Christ bore the wrath of God against the sins of the whole world—the whole human race. Our sin is indivisible. It is impossible to separate the sins of the elect and the sins of the reprobate. Since the human race is one, every member is exposed to the wrath of God. Therefore, for Christ to rescue His elect, He had to suffer the wrath of God against the sin of the whole world. As far as the sufficiency of the work of Christ is concerned, it would not have made any difference whether all would have been saved or few. Even if Christ had been sent to rescue only one sinner, He still would have had to suffer the agonies of Gethsemane and Calvary.

Pronk, Cornelis. Expository Sermons on the Canons of Dort . Free Reformed Publications. Kindle Edition.


----------



## Pergamum (Jun 10, 2019)

Dort seems to say that Christ's death was sufficient to atone for the sins of the whole world; not that Christ actually did atone for the whole world. I think the quoted pastor errs.

Reactions: Like 1


----------



## Polanus1561 (Jun 10, 2019)

@JOwen perhaps you could chime in on this..

@Pergamum , there would definitely be a distinction in the author's mind between suffering for and effectually atoning for.


----------



## JOwen (Jun 11, 2019)

I would have put it differently than my friend and colleague. It has been a long time since I read his book (25 years). I will certainly ask him about it as I can't locate it right now to see if any qualifiers exist before or after the quote. 

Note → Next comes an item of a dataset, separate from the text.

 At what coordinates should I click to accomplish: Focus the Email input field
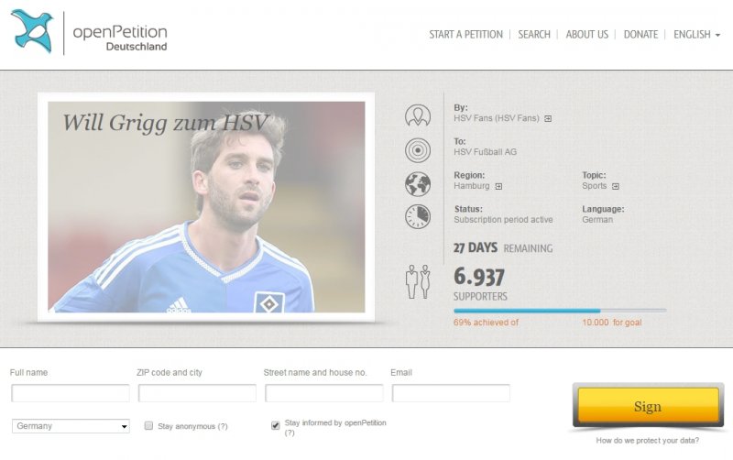451,393
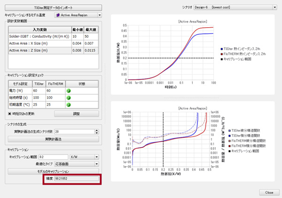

What sort of punishment might be "enough" for one who sins against eternal God? We would have to conclude that it must be not only physical death, but eternal death. So the amount of punishment is the same whether we sin once or a billion times, or whether it is one sinner or a billion. If we sin today, it does not mean Christ’s punishment ended up being any harsher than it would have been if we did not sin today (which is impossible). It's a "full-as-can-be" punishment either way. This speaks to the Canon's "sufficiency" in Head 2, Article 3"
_
The death of the Son of God is the only and most perfect sacrifice and satisfaction for sin, and is of infinite worth and value, abundantly sufficient to expiate the sins of the whole world._

So how many deaths would be enough to save the elect? Even if God were willing to punish one ordinary sinless man (assuming such a person existed) for the sins of another, justice would demand one man punished for every one man who sinned. How then can Christ, who is just one man, save all who believe in Him? It is because Jesus is not an ordinary man. He is not worth one man, or five men, or even a ten-million men. Jesus is worth infinite men, because he is infinite God.

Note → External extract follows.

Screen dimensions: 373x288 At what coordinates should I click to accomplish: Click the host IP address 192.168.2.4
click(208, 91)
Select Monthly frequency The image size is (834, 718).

So it turns out that punishing Jesus_ could be enough_ to save all, not because the punishment was steeper than it needed to be, but because it's impossible to put a limit on the value of Jesus Christ. In the Counsel of Peace, it was covenanted that Christ would die only for the elect. This speaks to the so-called "efficiency" of the death of Christ. Notice however that our Dort fathers did not use the word _efficient_, but rather uses the word _surety _in Article 2. The sufficiency, efficiency terminology would later become the great vanguard of Baxterianism, or Amyraldism, which is an error. 

2-cents


----------



## Reformed Covenanter (Jun 11, 2019)

Is Cornelis Pronk a Hypothetical Universalist? I would agree that the HU position is accommodated by the Canons of Dort, but that they do not demand one believes in HU.


----------



## JOwen (Jun 11, 2019)

That is a good question, Daniel. In all the years I have known Rev. Pronk, I assumed he was not an HU, but I will ask him when I see him next.

Reactions: Informative 1


----------



## Dachaser (Jun 11, 2019)

Pergamum said:


> Dort seems to say that Christ's death was sufficient to atone for the sins of the whole world; not that Christ actually did atone for the whole world. I think the quoted pastor errs.


Agreed, as the qquotes seems to be stating to nus that per the scriptures Jesus death was effectually enough to have the sins of all who come to Him for salvation to be cleansed, but just Hos own purchased well come to Him.


----------